▸ WHAT YOU ARE ASKED TO DO
Please read the records below and return each line holding the string "agent".

Saved data entries:

○ ○ ○ ○ ○

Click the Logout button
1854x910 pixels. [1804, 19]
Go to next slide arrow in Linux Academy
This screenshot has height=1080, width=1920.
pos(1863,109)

○ ○ ○ ○ ○

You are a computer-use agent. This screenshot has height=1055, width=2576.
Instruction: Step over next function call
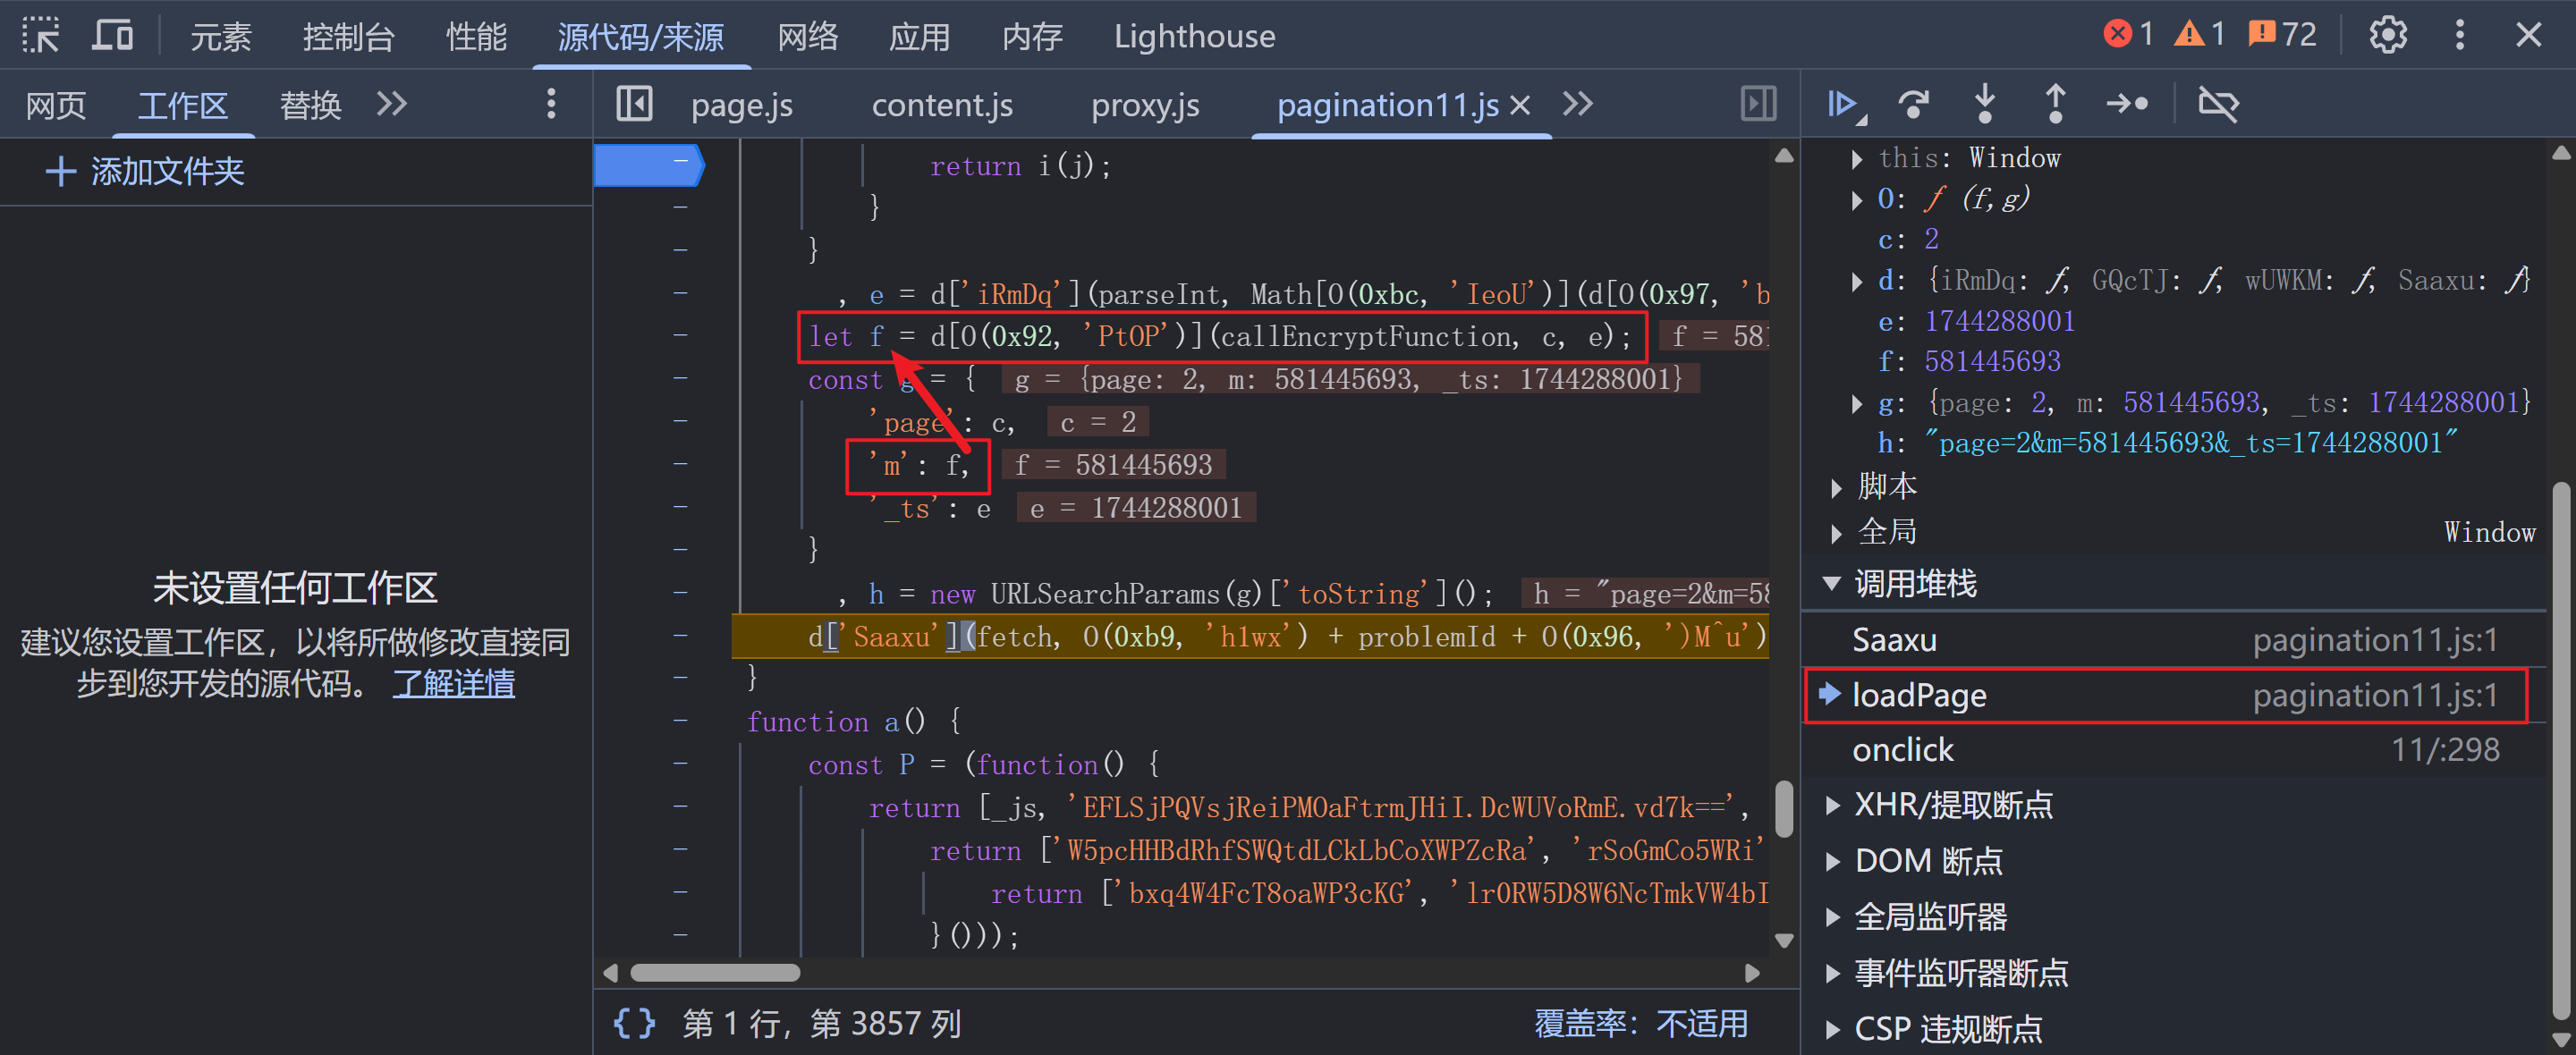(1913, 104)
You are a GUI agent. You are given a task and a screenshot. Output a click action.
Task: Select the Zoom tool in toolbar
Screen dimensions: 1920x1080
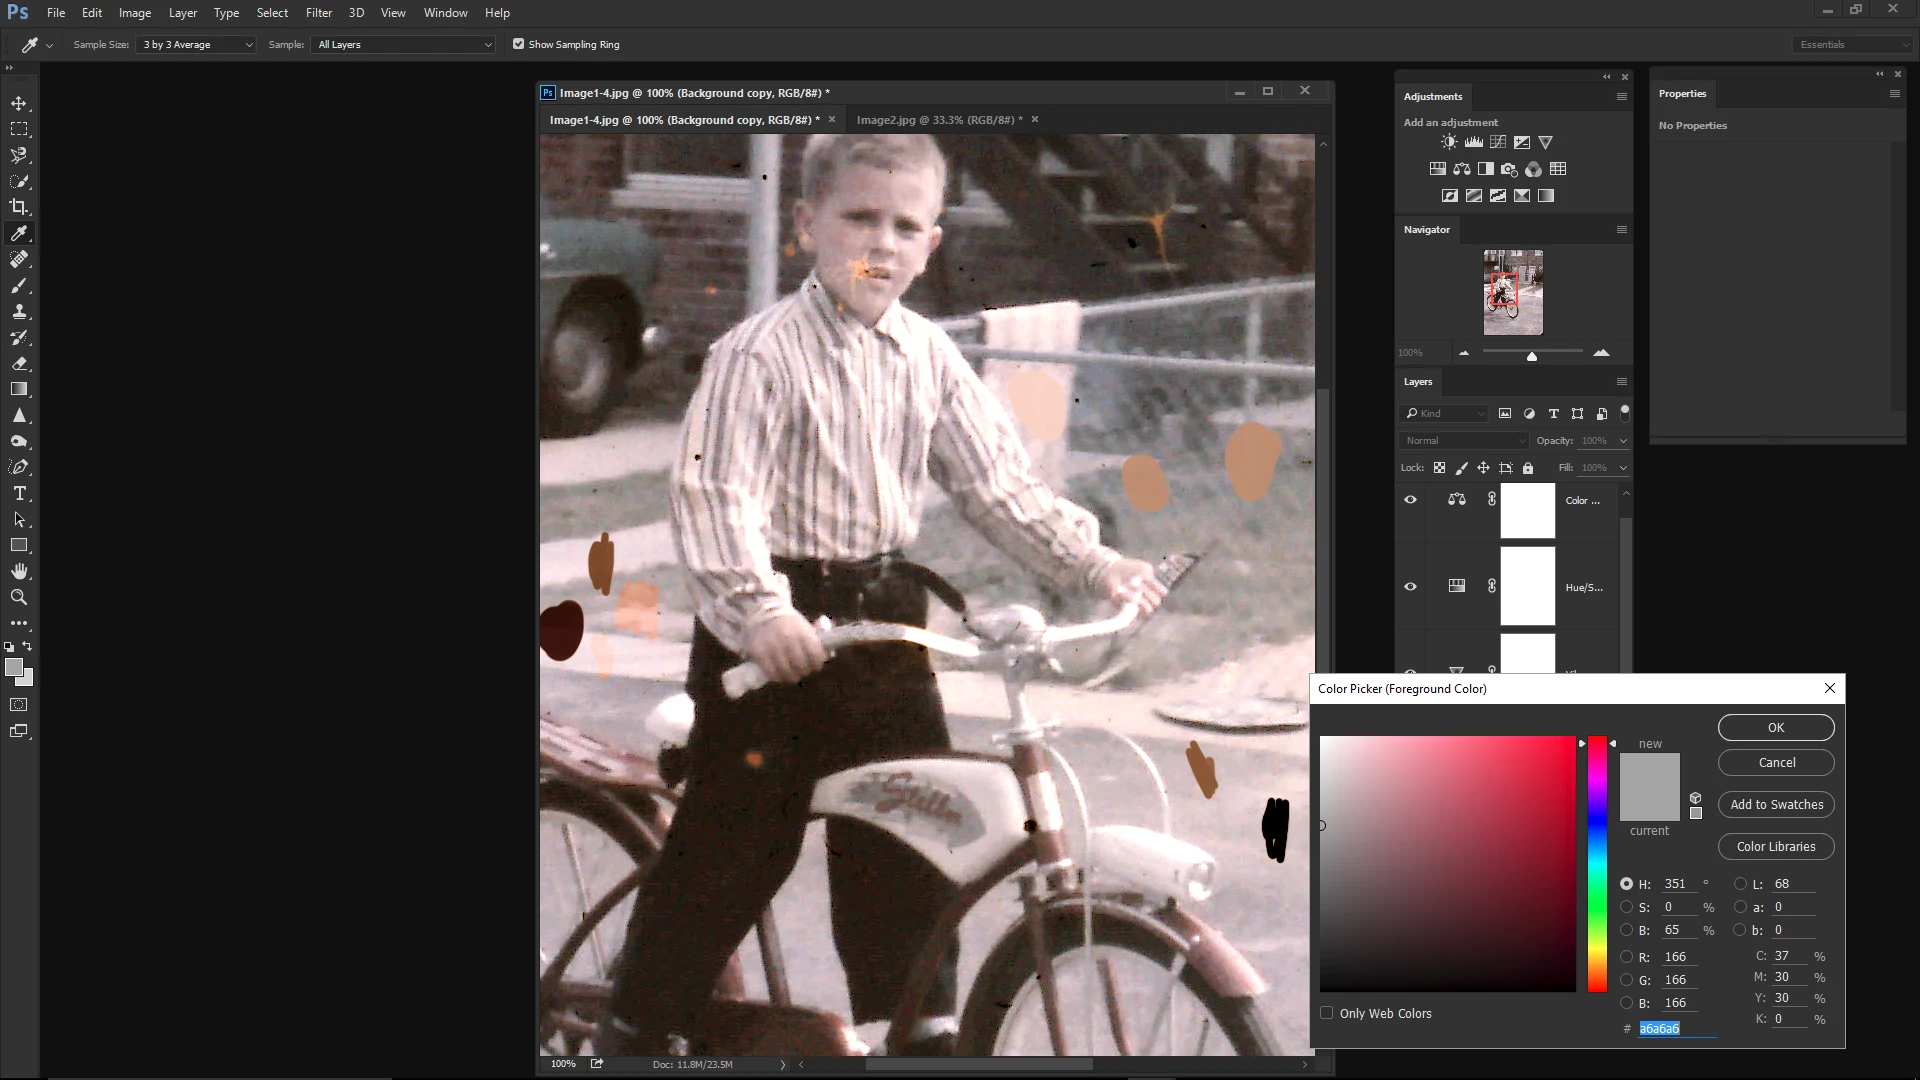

○ ○ ○ ○ ○

▸ ANSWER TO THIS EXERCISE
You are a computer-use agent. This screenshot has height=1055, width=2576.
You are a GUI agent. You are given a task and a screenshot. Output a click action.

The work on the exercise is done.